L’exploitation familiale produit bon an mal an 8-10 tonnes de café en bio. «Nous bénéficions d’un terroir idéal à plus de 1700 m d’altitude. Les arbres sont cultivés sur des cendres volcaniques, avec une température qui avoisine les 22°C et des précipitations moyennes de 1200 mm à 1850 m d’altitude. Nous cultivons plusieurs variétés, dont le Caturra, le Bourbon et le Geisha. Chaque caféier donne en environ 400 g de cerises par an, soit 280 g de café torréfié», commente Luis Alejandro Ortega en nous faisant visiter ses cultures.
Les cerises mûres sont cueillies à la main, ce qui implique plusieurs passages dans des plantations souvent escarpées. Lavées, triées, dépulpées, elles sont mises à sécher au soleil jusqu’à ce qu’elles atteignent le taux d’humidité optimal. Conditionné dans des sacs de 70 kg, le café est vendu vert pour l’exportation ou torréfié pour la consommation locale à Pitalito, à 40 minutes de San Augustin. La torréfaction dure 18 minutes jusqu’à une température de 205°C afin de faire ressortir les arômes des grains. Un processus tout en douceur, qui donne un breuvage aromatique, mais peu corsé que les plus fins palais s’arrachent, à l’instar du Geisha, qui a récemment défrayé la chronique au Panama de par son prix stratosphérique.
Grâce aux prêtres
Si la Colombie figure dans le quatuor des plus importants producteurs de café au monde, le pays ne fut pas le premier à développer cette culture, originaire d’Éthiopie, en Amérique latine.
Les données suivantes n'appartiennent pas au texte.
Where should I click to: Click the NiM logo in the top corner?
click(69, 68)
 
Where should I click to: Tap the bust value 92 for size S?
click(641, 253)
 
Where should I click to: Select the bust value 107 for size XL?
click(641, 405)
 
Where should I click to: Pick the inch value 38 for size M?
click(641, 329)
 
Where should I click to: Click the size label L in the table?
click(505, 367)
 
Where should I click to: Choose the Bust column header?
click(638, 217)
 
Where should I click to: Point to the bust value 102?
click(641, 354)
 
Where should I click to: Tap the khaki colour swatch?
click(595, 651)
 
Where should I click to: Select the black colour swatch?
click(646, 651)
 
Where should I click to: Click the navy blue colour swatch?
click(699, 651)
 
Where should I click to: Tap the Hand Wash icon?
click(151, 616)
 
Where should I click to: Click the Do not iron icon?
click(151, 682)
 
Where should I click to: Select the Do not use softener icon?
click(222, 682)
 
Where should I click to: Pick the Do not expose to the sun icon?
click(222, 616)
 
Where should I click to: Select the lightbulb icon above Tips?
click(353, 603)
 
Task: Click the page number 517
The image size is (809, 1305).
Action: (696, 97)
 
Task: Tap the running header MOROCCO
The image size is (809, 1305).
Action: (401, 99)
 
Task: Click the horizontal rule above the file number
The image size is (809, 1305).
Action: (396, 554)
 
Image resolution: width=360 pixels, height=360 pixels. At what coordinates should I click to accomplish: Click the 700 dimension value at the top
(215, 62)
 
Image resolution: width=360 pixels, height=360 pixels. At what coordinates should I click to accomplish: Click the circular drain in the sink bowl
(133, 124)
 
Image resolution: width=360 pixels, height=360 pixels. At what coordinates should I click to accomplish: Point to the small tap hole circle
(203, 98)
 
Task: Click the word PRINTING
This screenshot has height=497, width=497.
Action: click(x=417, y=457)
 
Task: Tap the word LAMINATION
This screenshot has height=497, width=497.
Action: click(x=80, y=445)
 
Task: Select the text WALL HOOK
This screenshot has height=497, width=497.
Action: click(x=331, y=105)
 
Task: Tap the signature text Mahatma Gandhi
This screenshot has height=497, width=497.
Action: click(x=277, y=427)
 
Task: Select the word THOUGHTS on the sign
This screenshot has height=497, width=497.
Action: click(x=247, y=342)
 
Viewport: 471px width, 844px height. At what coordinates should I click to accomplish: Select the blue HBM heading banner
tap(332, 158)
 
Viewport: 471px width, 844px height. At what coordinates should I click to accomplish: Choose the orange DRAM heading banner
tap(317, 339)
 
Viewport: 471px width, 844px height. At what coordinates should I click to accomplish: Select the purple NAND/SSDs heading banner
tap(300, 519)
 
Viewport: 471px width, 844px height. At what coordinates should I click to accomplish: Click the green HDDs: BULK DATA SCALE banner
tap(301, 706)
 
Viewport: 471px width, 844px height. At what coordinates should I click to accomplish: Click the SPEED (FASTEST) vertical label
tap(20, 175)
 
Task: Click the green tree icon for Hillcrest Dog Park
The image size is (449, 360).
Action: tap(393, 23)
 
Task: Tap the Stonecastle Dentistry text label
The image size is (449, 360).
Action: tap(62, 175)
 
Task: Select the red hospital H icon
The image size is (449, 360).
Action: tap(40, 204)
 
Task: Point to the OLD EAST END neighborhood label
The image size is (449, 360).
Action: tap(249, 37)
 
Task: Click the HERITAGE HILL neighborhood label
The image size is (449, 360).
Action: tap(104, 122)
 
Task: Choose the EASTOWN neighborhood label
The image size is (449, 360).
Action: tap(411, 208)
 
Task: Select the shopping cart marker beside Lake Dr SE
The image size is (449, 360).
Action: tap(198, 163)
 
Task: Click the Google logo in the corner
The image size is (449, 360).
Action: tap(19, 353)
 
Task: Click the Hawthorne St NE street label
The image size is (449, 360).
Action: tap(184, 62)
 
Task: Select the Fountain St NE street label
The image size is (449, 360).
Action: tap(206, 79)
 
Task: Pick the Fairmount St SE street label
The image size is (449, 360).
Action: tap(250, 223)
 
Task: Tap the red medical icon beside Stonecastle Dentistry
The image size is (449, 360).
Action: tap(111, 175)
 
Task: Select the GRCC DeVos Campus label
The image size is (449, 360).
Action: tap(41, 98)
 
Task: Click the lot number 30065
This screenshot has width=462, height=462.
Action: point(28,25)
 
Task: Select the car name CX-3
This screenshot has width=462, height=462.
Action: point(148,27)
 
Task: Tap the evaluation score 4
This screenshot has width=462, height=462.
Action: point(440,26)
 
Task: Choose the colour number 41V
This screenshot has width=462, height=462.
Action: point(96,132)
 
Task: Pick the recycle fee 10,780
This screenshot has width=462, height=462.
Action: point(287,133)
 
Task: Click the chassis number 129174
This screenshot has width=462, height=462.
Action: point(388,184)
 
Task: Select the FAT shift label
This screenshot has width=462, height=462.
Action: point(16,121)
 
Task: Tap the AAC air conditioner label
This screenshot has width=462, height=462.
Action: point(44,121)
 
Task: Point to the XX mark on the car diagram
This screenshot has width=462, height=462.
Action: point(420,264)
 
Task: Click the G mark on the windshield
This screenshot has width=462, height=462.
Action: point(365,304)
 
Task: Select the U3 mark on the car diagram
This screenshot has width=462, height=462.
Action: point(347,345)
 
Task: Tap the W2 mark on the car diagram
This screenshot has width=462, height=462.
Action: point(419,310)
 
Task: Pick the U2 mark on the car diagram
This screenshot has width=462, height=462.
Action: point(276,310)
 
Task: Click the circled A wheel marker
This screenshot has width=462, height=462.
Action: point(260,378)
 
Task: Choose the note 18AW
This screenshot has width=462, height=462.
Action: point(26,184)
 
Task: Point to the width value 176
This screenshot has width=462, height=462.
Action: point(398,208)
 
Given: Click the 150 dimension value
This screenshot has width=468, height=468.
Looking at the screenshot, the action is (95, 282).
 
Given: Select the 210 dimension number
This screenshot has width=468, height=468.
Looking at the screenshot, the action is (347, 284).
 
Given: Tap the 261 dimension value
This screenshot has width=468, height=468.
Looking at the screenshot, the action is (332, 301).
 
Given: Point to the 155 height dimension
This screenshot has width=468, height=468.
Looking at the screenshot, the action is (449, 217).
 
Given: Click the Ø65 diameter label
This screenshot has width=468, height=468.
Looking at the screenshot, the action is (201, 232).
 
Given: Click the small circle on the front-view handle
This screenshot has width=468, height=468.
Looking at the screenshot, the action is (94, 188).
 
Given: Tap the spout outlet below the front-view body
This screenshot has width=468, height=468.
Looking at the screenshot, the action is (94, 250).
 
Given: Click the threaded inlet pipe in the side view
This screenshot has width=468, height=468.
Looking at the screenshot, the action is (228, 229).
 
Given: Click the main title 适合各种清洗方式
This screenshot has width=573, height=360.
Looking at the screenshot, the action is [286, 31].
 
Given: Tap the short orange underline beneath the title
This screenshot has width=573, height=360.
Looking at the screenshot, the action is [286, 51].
Le café a d’abord été apporté en Colombie par des prêtres, une ou deux décennies après son arrivée dans les Amériques via les Caraïbes, dans la première moitié du XVIIe siècle. Il s’agissait probablement d’une culture maraîchère destinée à la consommation locale et au troc pendant des décennies. Le père Francisco Romero serait à l’origine de la culture commerciale du café dans le pays. L’histoire raconte qu’au début des années 1800, le père Francisco, qui entendait des confessions dans la ville de Salazar de la Palmas, dans le nord-est du pays, a demandé à ses paroissiens de planter du café en guise de pénitence pour leurs péchés. L’archevêque de Colombie en entendit parler et ordonna à tous les prêtres d’adopter cette pratique. La production commerciale de café s’est rapidement développée dans les régions où les conditions de culture étaient idéales.